Souvent alors il descendait, afin de jouir de ce spectacle, car il avait fini par prendre goût au bétail, et c'était un véritable plaisir pour lui de voir ces bonnes vaches, calmes et paisibles, se retourner à l'approche de la petite Sûzel, avec leurs museaux roses ou bleuâtres, et se mettre à mugir en choeur comme pour la saluer.
«Allons, Schwartz; allons, Horni... retournez-vous... laissez-moi passer!» leur criait Sûzel en les poussant de sa petite main potelée.
Elles ne la quittaient pas de l'oeil, tant elles l'aimaient; et quand, assise sur son tabouret de bois à trois pieds, elle se mettait à traire, la grande Blanche ou la petite Roesel se retournaient sans cesse pour lui donner un coup de langue, ce qui la fâchait plus qu'on ne peut dire.
«Je n'en viendrai jamais à bout, c'est fini!» s'écriait-elle.
Et Fritz, regardant cela par la lucarne, riait de bon coeur.
Quelquefois, dans l'après-midi, il détachait la nacelle et descendait jusqu'aux roches grises de la forêt de bouleaux.
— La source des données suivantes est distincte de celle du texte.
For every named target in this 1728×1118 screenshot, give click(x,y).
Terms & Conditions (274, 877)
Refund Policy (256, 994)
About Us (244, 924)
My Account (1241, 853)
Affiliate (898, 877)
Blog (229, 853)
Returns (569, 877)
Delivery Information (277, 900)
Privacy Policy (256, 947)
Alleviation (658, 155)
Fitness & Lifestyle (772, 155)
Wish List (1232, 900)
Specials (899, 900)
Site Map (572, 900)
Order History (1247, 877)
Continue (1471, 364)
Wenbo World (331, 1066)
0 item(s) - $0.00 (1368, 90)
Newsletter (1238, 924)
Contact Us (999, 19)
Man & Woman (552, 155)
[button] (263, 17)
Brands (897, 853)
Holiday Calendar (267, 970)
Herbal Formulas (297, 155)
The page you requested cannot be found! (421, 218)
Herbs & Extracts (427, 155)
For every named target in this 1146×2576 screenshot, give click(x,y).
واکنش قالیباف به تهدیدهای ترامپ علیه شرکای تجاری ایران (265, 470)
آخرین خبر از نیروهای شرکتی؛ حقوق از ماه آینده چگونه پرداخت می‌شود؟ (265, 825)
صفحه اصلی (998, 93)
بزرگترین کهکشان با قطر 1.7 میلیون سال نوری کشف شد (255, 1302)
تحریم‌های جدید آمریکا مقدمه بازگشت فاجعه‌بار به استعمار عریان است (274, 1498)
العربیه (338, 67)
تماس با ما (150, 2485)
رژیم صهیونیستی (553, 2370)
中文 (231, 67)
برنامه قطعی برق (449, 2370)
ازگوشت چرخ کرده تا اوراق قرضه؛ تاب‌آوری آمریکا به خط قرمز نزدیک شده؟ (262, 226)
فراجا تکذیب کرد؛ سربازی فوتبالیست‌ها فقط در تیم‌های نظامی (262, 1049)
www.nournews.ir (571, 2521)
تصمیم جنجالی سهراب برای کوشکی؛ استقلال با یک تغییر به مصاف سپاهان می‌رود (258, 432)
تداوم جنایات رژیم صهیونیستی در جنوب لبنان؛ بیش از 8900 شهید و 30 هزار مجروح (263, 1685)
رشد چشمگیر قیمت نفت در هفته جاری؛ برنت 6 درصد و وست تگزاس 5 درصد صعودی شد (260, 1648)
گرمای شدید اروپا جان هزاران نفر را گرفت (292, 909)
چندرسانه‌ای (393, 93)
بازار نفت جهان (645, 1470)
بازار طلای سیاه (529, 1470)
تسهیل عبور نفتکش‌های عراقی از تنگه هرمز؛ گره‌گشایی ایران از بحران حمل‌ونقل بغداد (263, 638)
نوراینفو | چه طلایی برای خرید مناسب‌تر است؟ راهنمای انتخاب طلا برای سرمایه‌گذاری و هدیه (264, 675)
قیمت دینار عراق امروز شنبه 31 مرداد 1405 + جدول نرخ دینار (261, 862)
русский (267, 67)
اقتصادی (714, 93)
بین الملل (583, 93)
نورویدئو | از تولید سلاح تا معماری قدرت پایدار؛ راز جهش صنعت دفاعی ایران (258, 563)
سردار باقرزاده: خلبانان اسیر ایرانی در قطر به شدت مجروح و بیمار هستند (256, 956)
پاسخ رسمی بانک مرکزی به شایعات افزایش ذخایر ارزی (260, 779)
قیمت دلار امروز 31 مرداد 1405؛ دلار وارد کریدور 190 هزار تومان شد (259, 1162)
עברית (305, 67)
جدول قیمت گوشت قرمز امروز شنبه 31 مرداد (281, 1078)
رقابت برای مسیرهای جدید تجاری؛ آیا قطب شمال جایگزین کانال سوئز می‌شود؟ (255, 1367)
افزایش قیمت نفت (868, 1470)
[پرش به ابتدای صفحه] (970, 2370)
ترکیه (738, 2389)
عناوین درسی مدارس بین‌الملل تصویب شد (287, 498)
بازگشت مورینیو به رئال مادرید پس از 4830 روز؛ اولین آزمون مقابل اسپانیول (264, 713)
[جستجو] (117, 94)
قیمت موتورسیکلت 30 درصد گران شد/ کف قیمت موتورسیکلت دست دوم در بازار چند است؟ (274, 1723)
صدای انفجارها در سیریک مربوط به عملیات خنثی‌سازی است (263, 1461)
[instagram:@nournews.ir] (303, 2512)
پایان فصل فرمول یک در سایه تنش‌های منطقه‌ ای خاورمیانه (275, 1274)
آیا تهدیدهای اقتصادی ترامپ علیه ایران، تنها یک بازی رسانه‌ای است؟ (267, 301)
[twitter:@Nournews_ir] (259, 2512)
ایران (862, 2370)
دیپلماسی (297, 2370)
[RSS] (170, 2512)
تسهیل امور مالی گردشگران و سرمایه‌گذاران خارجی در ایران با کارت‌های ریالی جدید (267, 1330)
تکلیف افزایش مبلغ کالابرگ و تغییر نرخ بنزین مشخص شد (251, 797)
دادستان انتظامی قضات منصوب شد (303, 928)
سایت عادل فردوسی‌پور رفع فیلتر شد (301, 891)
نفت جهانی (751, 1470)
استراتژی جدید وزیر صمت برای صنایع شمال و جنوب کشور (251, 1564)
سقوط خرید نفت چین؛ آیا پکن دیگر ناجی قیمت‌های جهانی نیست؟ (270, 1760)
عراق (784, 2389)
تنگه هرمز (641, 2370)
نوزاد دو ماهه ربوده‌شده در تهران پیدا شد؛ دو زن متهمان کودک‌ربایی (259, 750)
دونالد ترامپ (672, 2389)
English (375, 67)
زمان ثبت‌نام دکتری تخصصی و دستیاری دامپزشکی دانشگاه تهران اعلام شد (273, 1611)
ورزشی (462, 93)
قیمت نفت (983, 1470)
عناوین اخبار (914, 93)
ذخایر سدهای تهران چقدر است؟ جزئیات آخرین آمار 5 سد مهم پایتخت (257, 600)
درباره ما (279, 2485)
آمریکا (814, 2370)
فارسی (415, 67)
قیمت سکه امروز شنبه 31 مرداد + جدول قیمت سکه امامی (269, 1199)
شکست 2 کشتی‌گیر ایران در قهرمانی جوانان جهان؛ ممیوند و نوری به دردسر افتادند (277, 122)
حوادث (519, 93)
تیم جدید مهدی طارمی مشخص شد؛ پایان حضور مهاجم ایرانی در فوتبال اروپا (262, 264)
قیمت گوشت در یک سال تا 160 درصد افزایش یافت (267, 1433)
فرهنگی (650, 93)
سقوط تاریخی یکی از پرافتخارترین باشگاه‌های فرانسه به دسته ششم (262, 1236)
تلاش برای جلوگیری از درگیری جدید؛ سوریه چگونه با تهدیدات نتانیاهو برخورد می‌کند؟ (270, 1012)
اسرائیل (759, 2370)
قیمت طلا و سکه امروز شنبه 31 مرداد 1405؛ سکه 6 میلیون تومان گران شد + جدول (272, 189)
Il jetait le filet sur ces fonds de sable; mais rarement il prenait quelque chose, et, toujours en ramant pour remonter le courant jusqu'à la ferme, il pensait:
«Ah! quelle bonne idée nous avons eue de creuser un réservoir; d'un coup de filet, je vais avoir plus de poisson que je n'en prendrais en quinze jours dans la rivière.»
Ainsi s'écoulait le temps à la ferme, et Kobus s'étonnait de regretter si peu sa cave, sa cuisine, sa vieille Katel et la bière du _Grand-Cerf_, dont il s'était fait une habitude depuis quinze ans.
«Je ne pense pas plus à tout cela, se disait-il parfois le soir, que si ces choses n'avaient jamais existé. J'aurais du plaisir à voir le vieux rebbe David, le grand Frédéric Schoûltz, le percepteur Hâan, c'est vrai; je ferais volontiers le soir une partie de youcker avec eux, mais je m'en passe très-bien, il me semble même que je me porte mieux, que j'ai les jambes plus dégourdies et meilleur appétit; cela vient du grand air. Quand je retournerai là-bas, je vais avoir une mine de chanoine, fraîche, rose, joufflue; on ne verra plus mes yeux, tant j'engraisse... Ah! ah! ah!»
Un jour, Sûzel ayant eu l'idée de chercher en ville une poitrine de veau bien grasse, et de la farcir de petits oignons hachés et de jaunes d'oeufs, et d'ajouter à ce dîner des beignets d'une sorte particulière, saupoudrés de cannelle et de sucre, Fritz trouva cela de si bon goût, qu'ayant appris que Sûzel avait seule préparé ces friandises, il ne put s'empêcher de dire à l'anabaptiste, après le repas:
«Écoutez, Christel, vous avez une enfant extraordinaire pour le bon sens et l'esprit. Où diable Sûzel peut-elle avoir appris tant de choses? Cela doit être naturel.